# Exercise directions
Write out all of the records precisely. Skip anything that is a picture.

# Stored data entries
────────

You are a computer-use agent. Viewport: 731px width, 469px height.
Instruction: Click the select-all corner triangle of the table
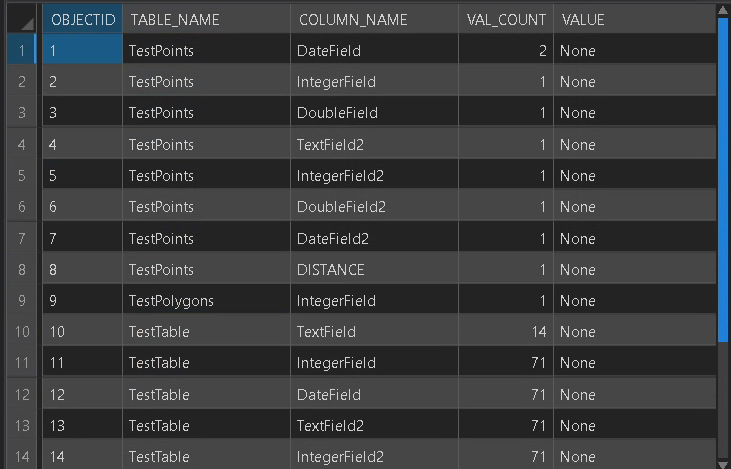click(x=21, y=19)
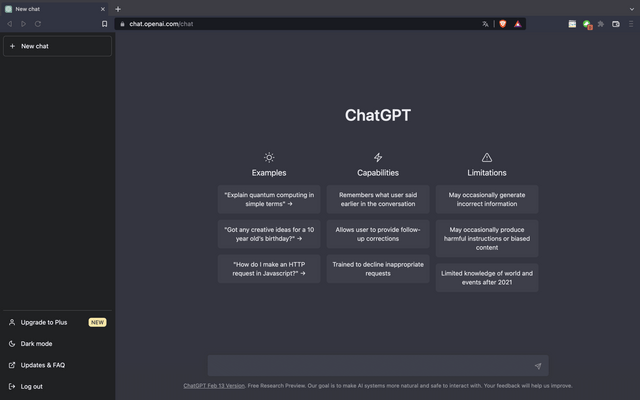Reload the page with the refresh icon
Image resolution: width=640 pixels, height=400 pixels.
(x=38, y=23)
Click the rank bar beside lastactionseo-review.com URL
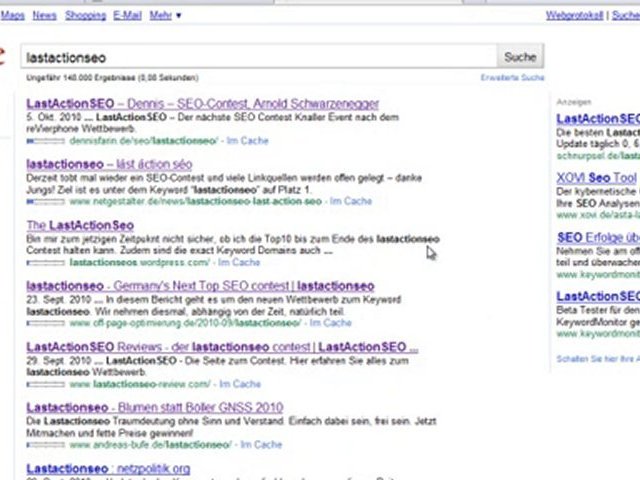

────────

# Output of the exercise
You are a computer-use agent. Viewport: 731px width, 469px height.
Instruction: Click the select-all corner triangle of the table
click(x=21, y=19)
Reload the page with the refresh icon
Image resolution: width=640 pixels, height=400 pixels.
(x=38, y=23)
Click the rank bar beside lastactionseo-review.com URL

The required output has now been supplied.